De par sa formation de danseur-acteur (il a longtemps appartenu à la compagnie Pippo Delbono) qui l’a conduit récemment à un travail de metteur en scène créateur de spectacles vivants pour sa Compagnie, SIC.12, Giacosa se sent en empathie avec la présence du corps dans l’art, particulièrement dans l’art brut.

Il a réfléchi à la manière dont le contexte de ces créations agit sur les formes de représentation du corps en proposant des sections pour organiser l’exposition autour des diverses relations que l’on peut entretenir avec son corps propre et dont on en produit des images : écartèlement et recomposition d’un corps morcelé, miroir et jeux de dédoublement, métamorphoses, corps-machine, corps traversés de fluides, sous tension… Mais c’est d’abord un artiste regardant d’autres artistes d’un regard admiratif et même, parfois, envieux.
Il a pioché dans les importantes réserves de la collection pour sélectionner des oeuvres d’art brut ou bien appartenant à la catégorie, moins authentique car plus proche de l’art culturel selon Dubuffet, de Neuve Invention ; et il a même choisi de montrer des photographies de tatouages ou des peaux tatouées, documents tirés d’archives de la police ou de médecine légale qui ne sont pas des “oeuvres”, mais qui avaient intéressé Jean Dubuffet puis son successeur Michel Thévoz.

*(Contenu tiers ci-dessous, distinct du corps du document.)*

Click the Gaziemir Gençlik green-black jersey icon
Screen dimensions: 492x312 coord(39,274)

Les images et les mots ne sont pas seulement dans ce cas des représentations ; ils s’incrivent à même les corps comme des blasons.

Sortir des réserves

Sortir des réserves ces pièces et les réunir dans un parcours autour du fil rouge du corps produit un choc visuel indéniable tout en suscitant des interrogations. Ces “artistes”, dont presque tous ou toutes ignoraient l’être, ont le plus souvent produit des “oeuvres” qui n’étaient pas faites pour être exposées. Témoignages de leur rapport intime à leur propre corps ou à l’image fantasmée qu’ils se sont forgée de corps absents, leur créateur en est le seul destinataire, comme Morton Bartlett, qui fabriquait des poupées et leur cousait de vêtements pour ensuite les photographier. Beaucoup d’entre eux ont vécu l’enfermement psychiatrique ; certains ont souffert de pathologies physiques comme la chinoise Guo Fengyi, qui cherchait à atténuer les souffrances dues à sa polyarthrite par ses dessins ou bien mentales.

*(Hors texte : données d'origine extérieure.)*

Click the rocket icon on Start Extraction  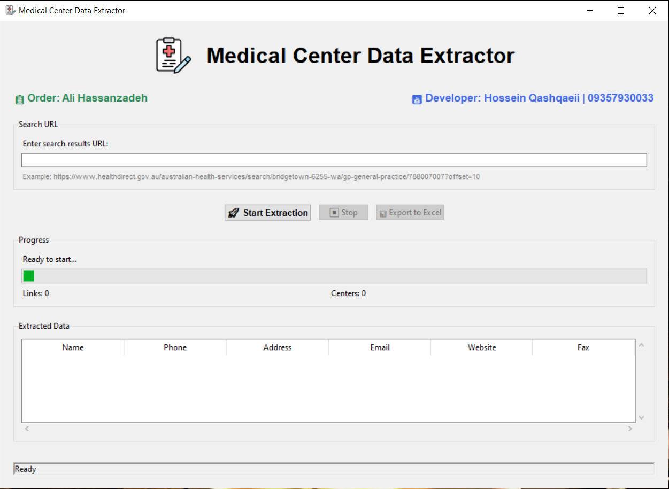point(233,213)
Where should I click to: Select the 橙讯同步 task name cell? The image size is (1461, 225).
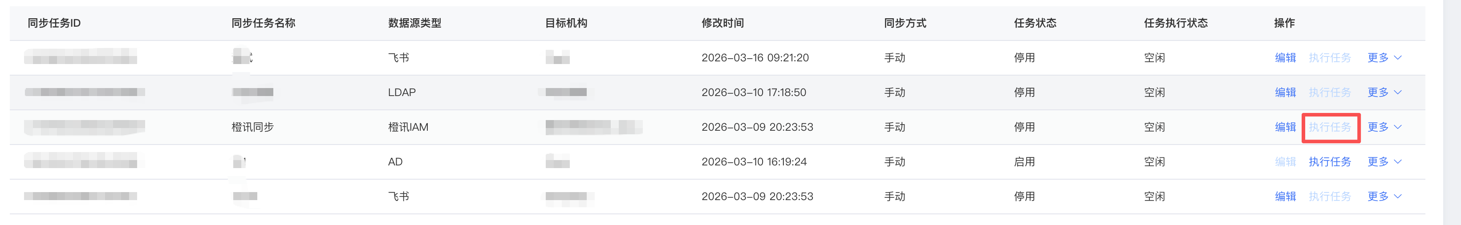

C’est donc le propre de ce lieu de permettre de réunir tous ces témoignages qui ne peuvent pas se réduire à être les objets d’un regard purement esthétique. Ces oeuvres doivent toutes être reliées à des histoires, ainsi qu’aux “mythologies personnelles” construites par leur créateurs. Les images obsédantes qui en résultent peuvent inspirer de la répulsion comme de la compassion. En tout cas, elles nous intriguent puissamment. L’envie de leur conférer un sens, de leur chercher des interprétations relèverait cependant d’une démarche réductrice, qui tendrait surtout à les mettre à distance.

Singularités fascinantes

La diversité de ces corps nous frappe. Certaines oeuvres semblent plus proches d’une culture populaire, comme celles de Giovanni Baptista Podestà dont le catholicisme est patent. D’autres paraissent énigmatiques et vraiment singulières, comme les corps métamorphosés de Charles Steffen au visage de tournesol. Beaucoup de figurations du corps sont tourmentées, souvent érotiques et/ou morbides. Elles témoignent d’un monde intérieur perturbé et elles nous perturbent en retour, tout en nous captivant par leur pouvoir de fascination : corps machines (chez Katharina et Robert Gie) corps découpés et morcellés (Giovanni Galli) corps troués et répétés (Carlo Zinelli), corps démultipliés (avec les ribambelles d’enfants maltraités de Henry Darger), dévorations et montruosités perverses ( Vojislav Jakic), silhouettes faméliques dessinées compulsivement à l’encre par une rescapée de la Schoah, Rosemarie Koczÿ, ou encore, au contraire, visions idéalisées d’un corps de femme saisi par l’émoi amoureux chez Aloïse. Enfin, à côté d’auteurs ou d’autrices connus de longue date on peut découvrir des oeuvres non-européennes (Japon, Afrique). L’exposition n’est donc pas un moment arrêté qui dresserait un simple inventaire ; on la parcourt comme si l’on suivait les étapes d’un cheminement, celui d’une recherche encore à venir : d’ailleurs, le prochain spectacle que prépare Giacosa s’intitule En Chemin.